Problem description.
Print out the records that follow, exactly and completely.
[Opening The data section]
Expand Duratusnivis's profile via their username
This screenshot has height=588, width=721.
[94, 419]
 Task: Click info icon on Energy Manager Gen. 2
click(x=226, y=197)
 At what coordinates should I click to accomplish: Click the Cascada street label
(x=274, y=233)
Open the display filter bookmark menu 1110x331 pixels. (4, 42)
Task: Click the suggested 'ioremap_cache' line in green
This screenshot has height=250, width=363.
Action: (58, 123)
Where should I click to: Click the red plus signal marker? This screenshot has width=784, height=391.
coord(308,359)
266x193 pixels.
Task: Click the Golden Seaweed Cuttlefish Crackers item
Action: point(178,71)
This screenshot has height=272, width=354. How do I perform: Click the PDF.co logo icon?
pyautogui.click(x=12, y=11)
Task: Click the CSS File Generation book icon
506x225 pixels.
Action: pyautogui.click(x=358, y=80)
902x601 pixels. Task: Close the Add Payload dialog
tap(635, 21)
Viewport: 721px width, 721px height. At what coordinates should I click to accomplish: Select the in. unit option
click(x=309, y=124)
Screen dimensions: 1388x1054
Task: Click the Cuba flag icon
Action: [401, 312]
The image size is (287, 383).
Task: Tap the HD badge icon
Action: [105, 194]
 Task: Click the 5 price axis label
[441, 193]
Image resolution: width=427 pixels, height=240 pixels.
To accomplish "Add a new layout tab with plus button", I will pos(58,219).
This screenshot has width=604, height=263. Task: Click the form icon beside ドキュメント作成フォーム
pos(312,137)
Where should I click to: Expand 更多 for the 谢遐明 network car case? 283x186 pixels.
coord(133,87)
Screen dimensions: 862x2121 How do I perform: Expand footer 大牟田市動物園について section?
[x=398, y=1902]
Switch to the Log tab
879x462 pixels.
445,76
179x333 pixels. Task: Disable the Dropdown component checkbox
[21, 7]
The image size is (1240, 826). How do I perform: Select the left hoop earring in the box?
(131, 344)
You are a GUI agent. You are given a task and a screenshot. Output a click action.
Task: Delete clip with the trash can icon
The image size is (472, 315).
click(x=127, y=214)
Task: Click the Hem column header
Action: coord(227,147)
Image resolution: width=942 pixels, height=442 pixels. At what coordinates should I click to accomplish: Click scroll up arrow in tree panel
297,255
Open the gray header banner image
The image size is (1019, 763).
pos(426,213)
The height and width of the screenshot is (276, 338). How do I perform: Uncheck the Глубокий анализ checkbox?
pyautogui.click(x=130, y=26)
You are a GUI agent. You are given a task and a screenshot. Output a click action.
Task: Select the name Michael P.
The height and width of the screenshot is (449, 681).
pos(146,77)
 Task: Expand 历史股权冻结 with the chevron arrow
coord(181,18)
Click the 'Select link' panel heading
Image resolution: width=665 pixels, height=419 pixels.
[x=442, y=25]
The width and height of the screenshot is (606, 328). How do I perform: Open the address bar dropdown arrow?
[Closing The data section]
Written response.
Expand Duratusnivis's profile via their username
This screenshot has height=588, width=721.
[94, 419]
 Task: Click info icon on Energy Manager Gen. 2
click(x=226, y=197)
 At what coordinates should I click to accomplish: Click the Cascada street label
(x=274, y=233)
Open the display filter bookmark menu 1110x331 pixels. (4, 42)
Task: Click the suggested 'ioremap_cache' line in green
This screenshot has height=250, width=363.
Action: (58, 123)
Where should I click to: Click the red plus signal marker? This screenshot has width=784, height=391.
coord(308,359)
266x193 pixels.
Task: Click the Golden Seaweed Cuttlefish Crackers item
Action: point(178,71)
This screenshot has height=272, width=354. How do I perform: Click the PDF.co logo icon?
pyautogui.click(x=12, y=11)
Task: Click the CSS File Generation book icon
506x225 pixels.
Action: pyautogui.click(x=358, y=80)
902x601 pixels. Task: Close the Add Payload dialog
tap(635, 21)
Viewport: 721px width, 721px height. At what coordinates should I click to accomplish: Select the in. unit option
click(x=309, y=124)
Screen dimensions: 1388x1054
Task: Click the Cuba flag icon
Action: [401, 312]
The image size is (287, 383).
Task: Tap the HD badge icon
Action: [105, 194]
 Task: Click the 5 price axis label
[441, 193]
Image resolution: width=427 pixels, height=240 pixels.
To accomplish "Add a new layout tab with plus button", I will pos(58,219).
This screenshot has width=604, height=263. Task: Click the form icon beside ドキュメント作成フォーム
pos(312,137)
Where should I click to: Expand 更多 for the 谢遐明 network car case? 283x186 pixels.
coord(133,87)
Screen dimensions: 862x2121 How do I perform: Expand footer 大牟田市動物園について section?
[x=398, y=1902]
Switch to the Log tab
879x462 pixels.
445,76
179x333 pixels. Task: Disable the Dropdown component checkbox
[21, 7]
The image size is (1240, 826). How do I perform: Select the left hoop earring in the box?
(131, 344)
You are a GUI agent. You are given a task and a screenshot. Output a click action.
Task: Delete clip with the trash can icon
The image size is (472, 315).
click(x=127, y=214)
Task: Click the Hem column header
Action: coord(227,147)
Image resolution: width=942 pixels, height=442 pixels. At what coordinates should I click to accomplish: Click scroll up arrow in tree panel
297,255
Open the gray header banner image
The image size is (1019, 763).
pos(426,213)
The height and width of the screenshot is (276, 338). How do I perform: Uncheck the Глубокий анализ checkbox?
pyautogui.click(x=130, y=26)
You are a GUI agent. You are given a task and a screenshot. Output a click action.
Task: Select the name Michael P.
The height and width of the screenshot is (449, 681).
pos(146,77)
 Task: Expand 历史股权冻结 with the chevron arrow
coord(181,18)
Click the 'Select link' panel heading
Image resolution: width=665 pixels, height=419 pixels.
[x=442, y=25]
The width and height of the screenshot is (606, 328). How do I perform: Open the address bar dropdown arrow?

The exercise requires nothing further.